一方で、軽機関銃を撃ちまくっていた古参兵も新兵を刺したネウロイの存在に気付いた。軽機関銃を二体のネウロイに向けて撃ち対処するも、さらに奥からぞろぞろと姿を現す大量のサソリ型ネウロイたち。
思わず息を呑む古参兵とは弾倉を入れ替えて再度射撃を始める。
「オラオラオラ! さっさとくたばれゴキブリ野郎が!!」
装甲が薄いため呆気なく撃破されていくネウロイたち。接近してきた一体のネウロイであったが古参兵は足でネウロイの背中を踏みつけて動けなくさせる。尾の針にも意識して躱し、軽機関銃を放つ。今度は飛び跳ねてくるが銃身でネウロイを突き放す。
「そんな原始的な攻撃じゃ俺を殺せは―――――」
慢心して気が緩んだのか胸元に戦車に撃ちこまれた際の太さの光線が胸元を貫いていた。古参兵は喀血して膝を地面に着くと大量のネウロイたちが襲い掛かる。彼も新兵同様に針を刺されて痛みが全身に駆け巡るも、腰のベルトから手榴弾を取りだして安全ピンを引き抜いた。
「俺だけで死ねるかああああ!!」
手榴弾が起爆し小規模の爆発はネウロイを粉砕、もしくは吹き飛ばす。爆風でひっくり返ったネウロイは尾を用いて立て直し、他の兵士の元へと迫る。
そして市街地では多量の群大による蹂躙が今まさに行われようとしていた。
SBML 二インチ迫撃砲
イギリスで生まれた迫撃砲。エキア社が最終的に開発した。
SBMLとはSmooth Bore Muzzle Loadingの略で日本語で滑空砲、前装式を意味している。

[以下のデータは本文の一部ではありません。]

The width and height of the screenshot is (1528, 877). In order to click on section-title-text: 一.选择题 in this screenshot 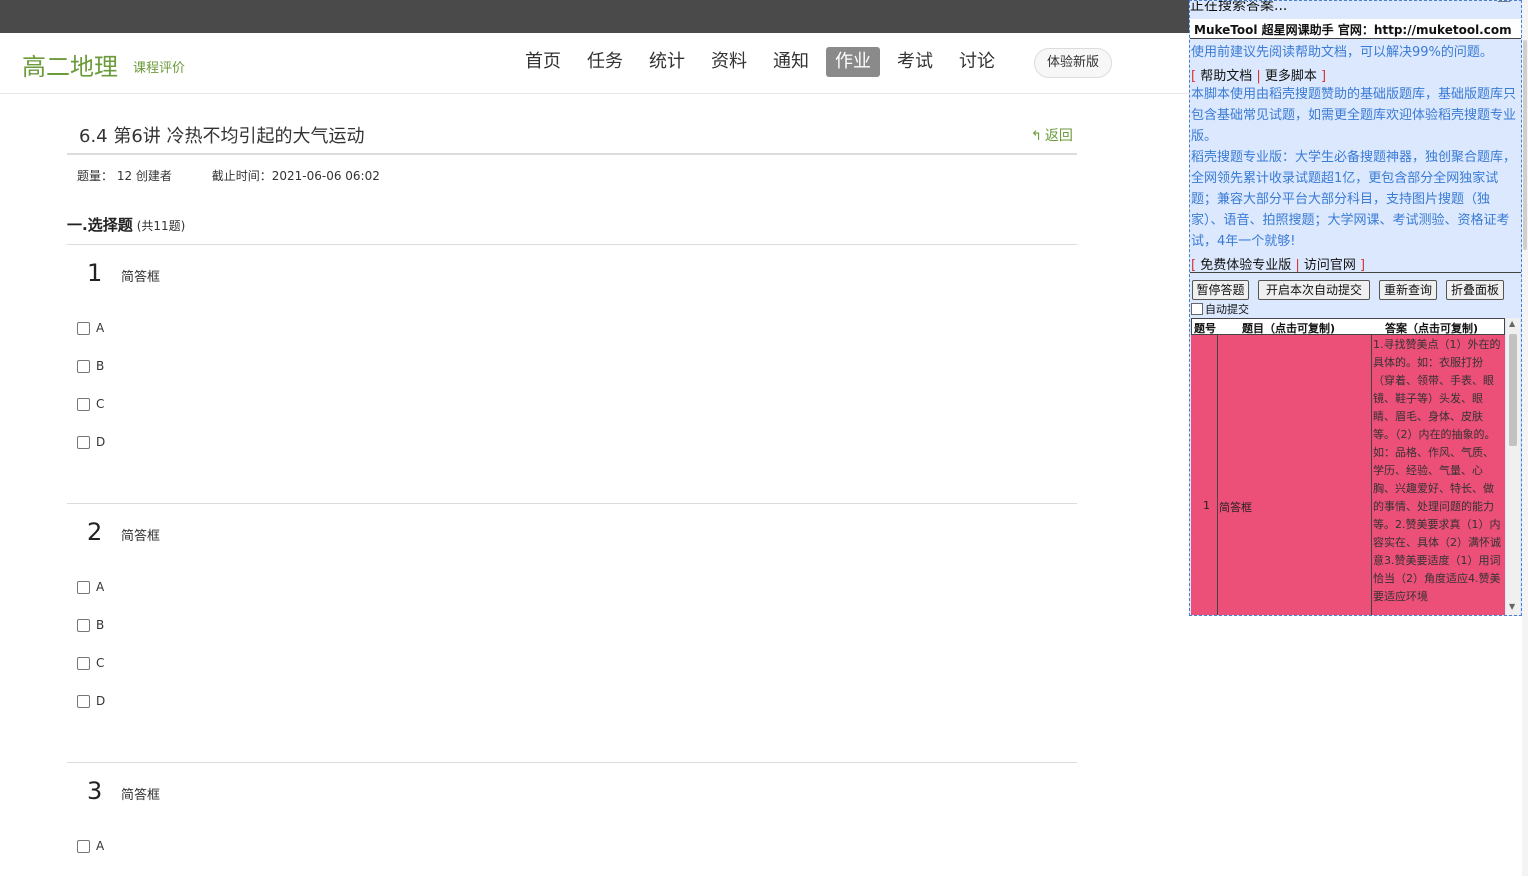, I will do `click(100, 225)`.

最初の二インチ中迫撃砲(マークI)は1918年の塹壕戦で登場したが、1919年には廃止されたが1930年代半ばになって歩兵小隊レベルで運用する軽量迫撃砲の必要性が高まったことにより、新型迫撃砲の試作・評価が行われた。
戦後は改良型の51mm軽迫撃砲L9A1へ移行して1980年代までイギリス軍で装備されていた。